Была зима. Свежевыпавший снег заглушал отдаленный стук колес экипажей, довольно редких в этом пустынном квартале, ибо Ги жил на самой малолюдной улочке Сен-Жерменского предместья6. Пробило десять, и наш лентяй поздравил себя с тем, что не подпирает дверной проем на балу в каком-нибудь посольстве и не мается в черном фраке и белом галстуке, взирая на тощие лопатки некой вдовой старухи в платье с огромным вырезом. Хотя в комнате было тепло, будто в оранжерее, по тому, как жарко пылал огонь, и по тишине, царившей на улице, чувствовалось, что за окном мороз. Великолепный ангорский кот, единственный товарищ Маливера в этот вечер farniente[1], подошел так близко к камину, что едва не опалил свою белую шерстку, и только позолоченный экран мешал ему улечься прямо в золу.

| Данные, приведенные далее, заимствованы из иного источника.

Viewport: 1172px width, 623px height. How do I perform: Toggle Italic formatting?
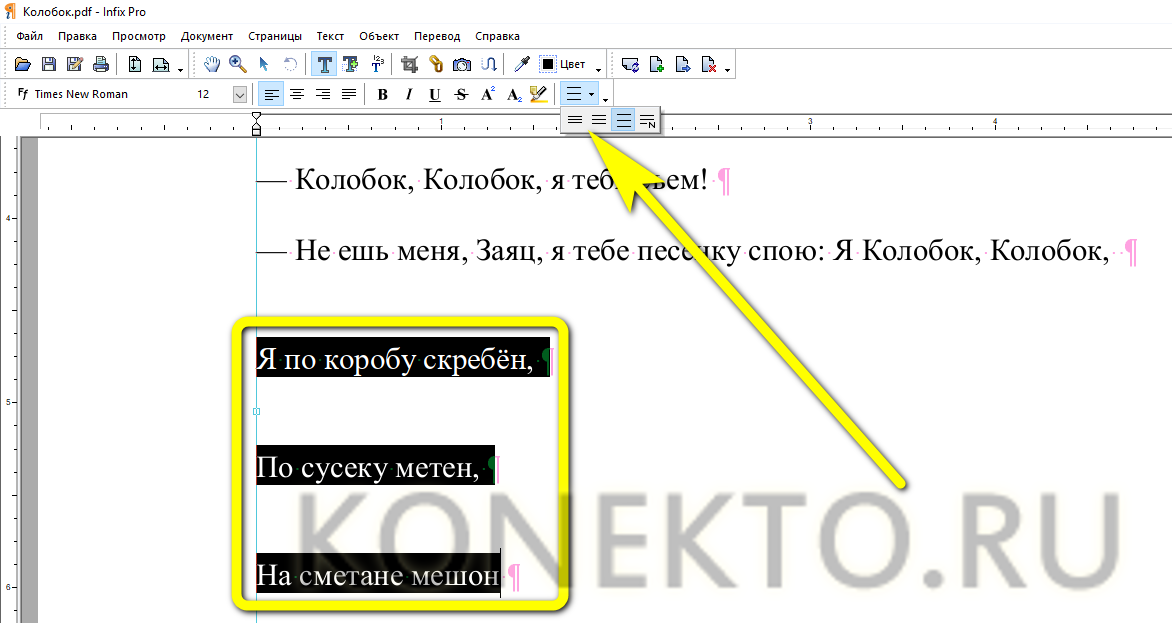coord(408,94)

Комната, в которой Ги де Маливер вкушал свои мирные радости, находилась между его кабинетом и студией. Эта просторная гостиная с высоким потолком располагалась на последнем этаже флигеля, который занимал Ги. С одной стороны к флигелю примыкал двор, с другой – сад с достойными королевских лесов вековыми деревьями, какие можно найти только в этом старом аристократическом предместье, ибо, чтобы вырастить дерево, нужны годы, а наши нувориши, как ни крути, не в силах придумать ничего другого для обеспечения тени своим новеньким особнякам, построенным в спешке, характерной для всех, кто опасается банкротства.

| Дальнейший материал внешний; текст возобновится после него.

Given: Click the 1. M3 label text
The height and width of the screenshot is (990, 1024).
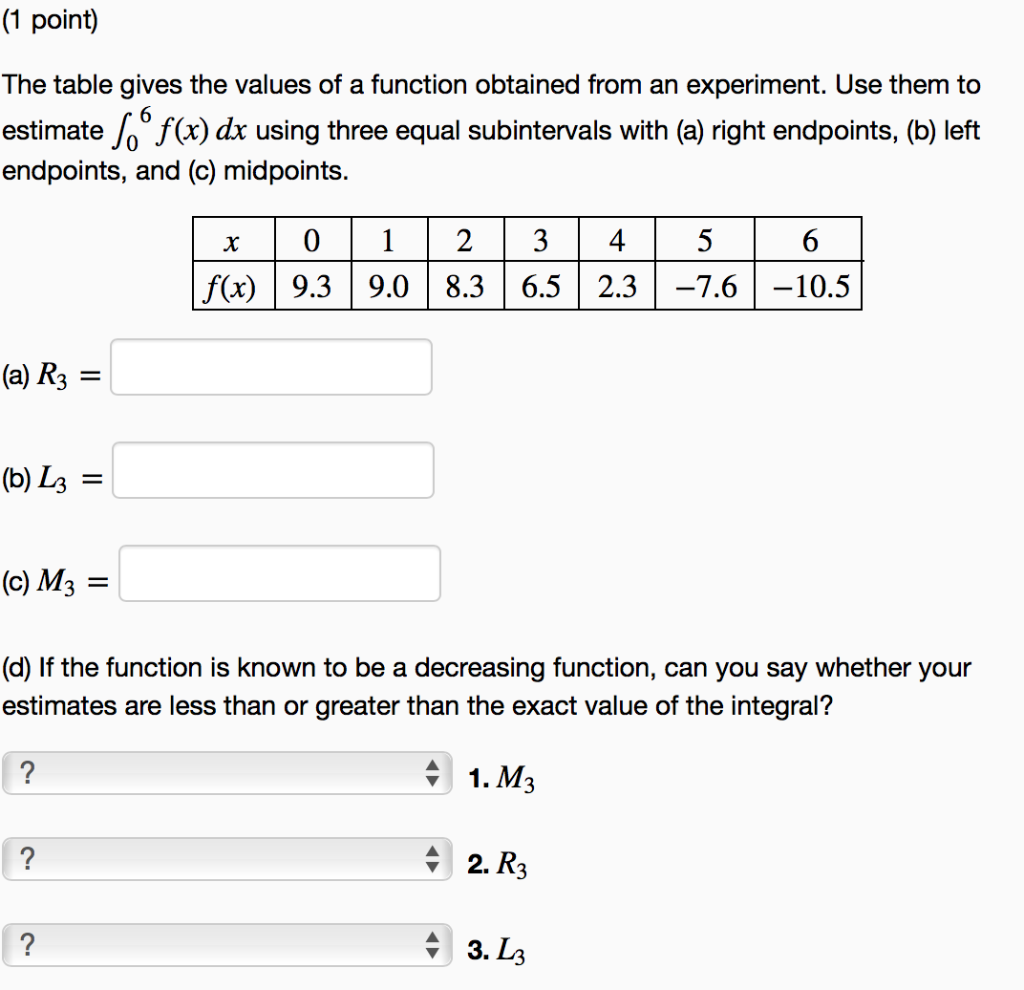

Стены комнаты были обиты коричневой кожей, а потолок украшали кессоны из неокрашенных еловых досок в обрамлении старых дубовых балок. Строгие тона стен служили прекрасным фоном для картин, эскизов и акварелей, развешанных в этой своего рода галерее, а также для собрания редкостей и оригинальных вещиц. Дубовые книжные шкафы, достаточно низкие, чтобы не загораживать картин, образовывали по всему периметру комнаты некое подобие цоколя, который прерывался одной-единственной дверью. Книги, заполнявшие полки, поразили бы наблюдателя своей разнородностью: тут смешались библиотеки художника и ученого. Рядом с классической поэзией всех времен и народов: Гомером, Гесиодом, Вергилием, Данте, Ариосто, Ронсаром, Шекспиром, Милтоном, Гёте, Шиллером, лордом Байроном, Виктором Гюго, Сент-Бёвом, Альфредом де Мюссе и Эдгаром По – стояли «Символика» Крейцера7, «Небесная механика» Лапласа8, «Астрономия» Араго9, «Физиология» Бурдаха10, «Космос» Гумбольдта11, труды Клода Бернара12 и Бертло13, а также другие творения высокой науки. Однако Ги де Маливер не был ученым. Его образование едва ли выходило за рамки того, чему его научили в коллеже, но, после того как он достиг определенных познаний в поэзии, ему показалось стыдным пребывать в неведении относительно прекрасных открытий, прославивших нынешний век. Он постарался войти в курс дела, и с некоторых пор с ним можно было поговорить об астрономии, космогонии14, электричестве, паре, фотографии, химии, микрографии15 и самозарождении жизни16. Он разбирался во всем и иногда поражал собеседника неожиданным остроумным замечанием.